» PROBLEM TO SOLVE:
Although the records contain pictures, the copy should leave them out and match everything else exactly.

_ _ _ _ _ _ _

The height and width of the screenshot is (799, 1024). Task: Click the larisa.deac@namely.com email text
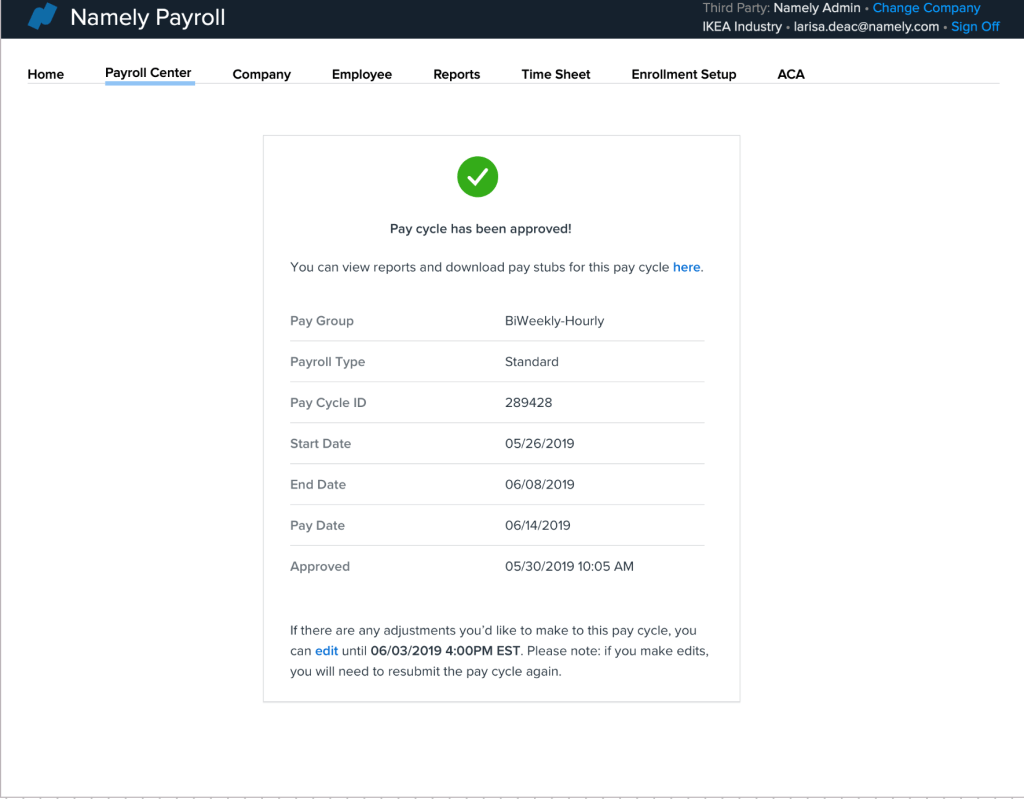pos(866,27)
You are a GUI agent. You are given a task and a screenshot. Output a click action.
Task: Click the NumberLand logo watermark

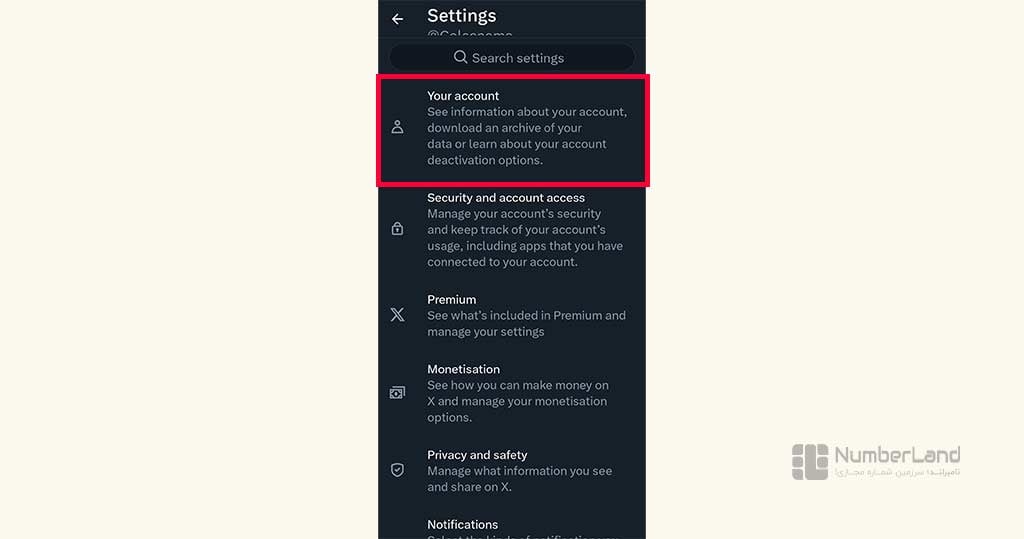click(x=876, y=461)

_ _ _ _ _ _ _

» YOUR SOLUTION:
The height and width of the screenshot is (799, 1024). Task: Click the larisa.deac@namely.com email text
pos(866,27)
You are a GUI agent. You are given a task and a screenshot. Output a click action.
Task: Click the NumberLand logo watermark

click(x=876, y=461)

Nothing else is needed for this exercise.